Bob Cook Games

Rebecca Brown  (UWCAC, America ’12-’14)

“You probably won’t see the next Olympic champion here today. What you will see is a bunch of people enjoying themselves, doing their best, and cheering each other on.”

August Period in Review : Social Justice Faculty

Students

What do you get when you combine several teams of motivated athletes, a group of enthusiastic teenagers, and a brilliantly sunny mid-August day? A good time for everyone involved.

On Sunday, 11 August 2013, a group of about 40 volunteers from UWC Atlantic College set out by bus for Swindon.

We were told that we would be helping out with the Bob Cook Games, an Olympics for adults with learning challenges. I was a bit unsure about what to expect, but excited to see what the day had in store.

When we arrived at the Swindon County Ground Sports Complex, we were greeted by some of the event’s organisers. I asked one of them if he could tell us a bit about the history of the games, and he explained that they had been named after the late President of the Chippenham Lion’s Club, whose daughter had learning challenges. He also mentioned that they are funded by various Lion’s Clubs from the region, and that they take place annually on the second Sunday of August. He concluded by saying, “You probably won’t see the next Olympic champion here today. What you will see is a bunch of people enjoying themselves, doing their best, and cheering each other on.”

As soon as we set foot on the sports field, I could immediately sense an overwhelmingly positive atmosphere. There were athletes competing in a vast variety of events, from Sprinting and Javelin to Bowls and “Wellie Throwing,” as avid supporters cheered them on from the sidelines.

We were split into groups and given different tasks. Some people were assigned to help out with specific events, others were asked to provide their services in the results tent, and the rest of us were introduced to a team whom we were encouraged to spend the day with.

“I spent most of the day taking care of a non-verbal elderly woman,” said Keza, a 16-year-old student from Senegal and France. “I took her around to all the different events and cheered for her. She smiled constantly, and it made me feel really happy. Every time she saw me, she came and hugged me!”

Mile, a 17-year-old student from the Balkan country of Macedonia, was one of those designated to work in the results tent. “We would write the names on the medals, and when they called out the names and numbers of the athletes, they would come to collect their medals,” he explained. “I got to distribute them. It was so rewarding to see how happy they were!” (Though medals were awarded for success after each event, all athletes left with medals at the end of the games.)

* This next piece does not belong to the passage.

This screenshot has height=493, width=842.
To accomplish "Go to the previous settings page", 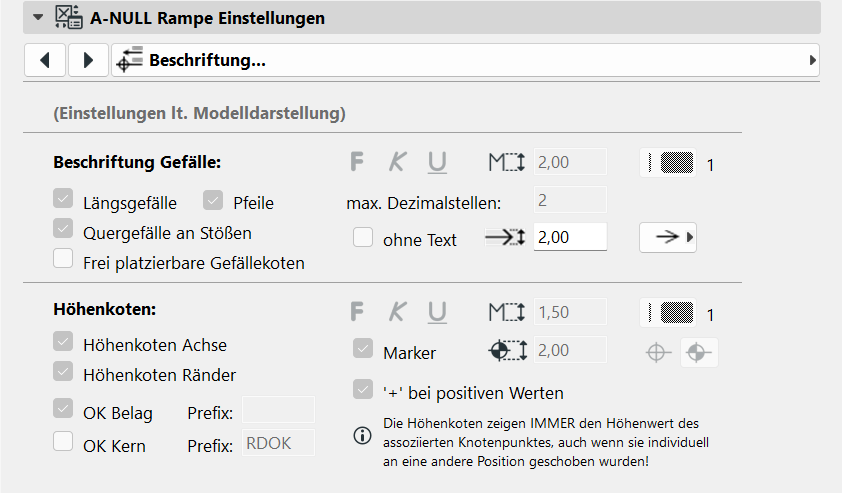I will pyautogui.click(x=44, y=60).
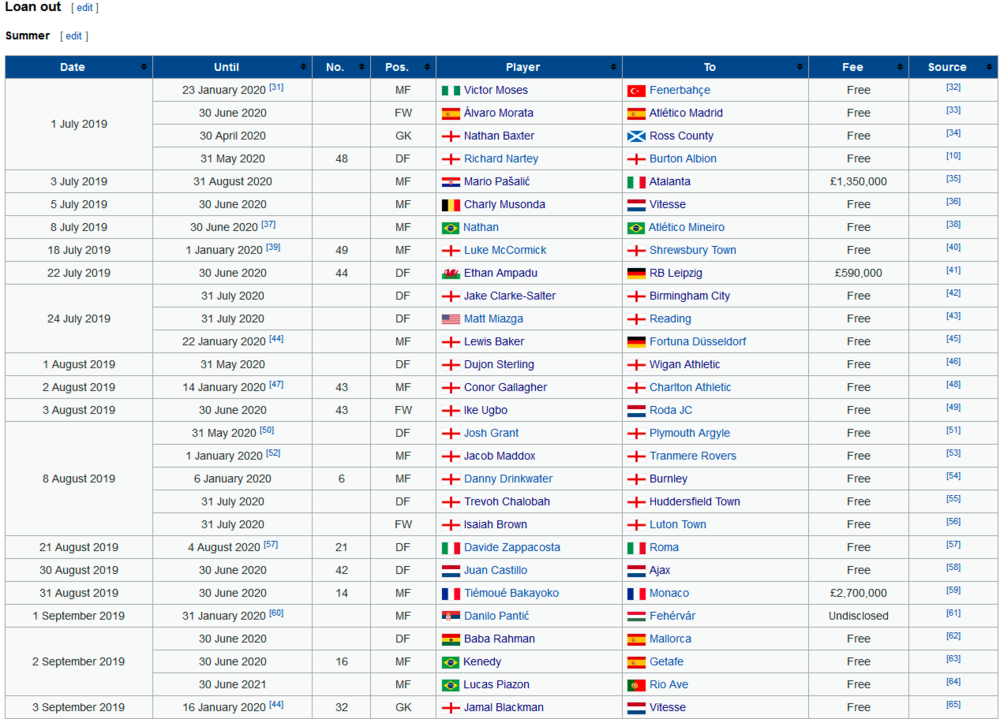Click the USA flag beside Matt Miazga
Screen dimensions: 1000x719
point(450,319)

Teams came to the games from all over Southern England and Wales, and many of them travelled for several hours to attend. I was placed with a team from Brecon, Wales, and spent most of the day talking with the athletes and the team coordinators. The sense of support and camaraderie on the team was quite strong, and I immediately felt very welcome.

Like me, some of the athletes were in their late teens. I spent a good portion of the day chatting with a young man with highly-functioning autism. He was extremely sociable, and introduced me to many of his friends on the team. He will be attending university to study Life Skills with some of them next year, and is eagerly anticipating it. He was also very interested in my background, and asked me many questions about my life at UWC Atlantic College and my home back in the United States.

At one point, a volunteer was passing out ice-cream sandwiches, and he ran off to get one for his friend who had hurt her ankle. He turned to me as he was handing it to her and said, “We’re not just friends on this team, we’re like family. We look out for each other, you see.” His friend nodded in agreement. I was so impressed. I thought to myself, if only everyone in the world had that sort of social intuition and sincerity!

On behalf of the students and staff of UWC Atlantic College, we would like to thank the Lions Club for hosting and organising this annual event that we can support.

-The United Words Team-

One thought on “Bob Cook Games

  1. Good job but why alone? It wouldn’t have taken much to get all the UWC’s involved in this. Working alone, UWC’s are fragmented and weak and don’t reach anywhere near their true potential. Just imagine the force for good if one day UWC can be united on an issue such as Slavery, Child marriage or FGM etc, etc. This has been suggested many times before – I wonder if anyone will pick up on it??????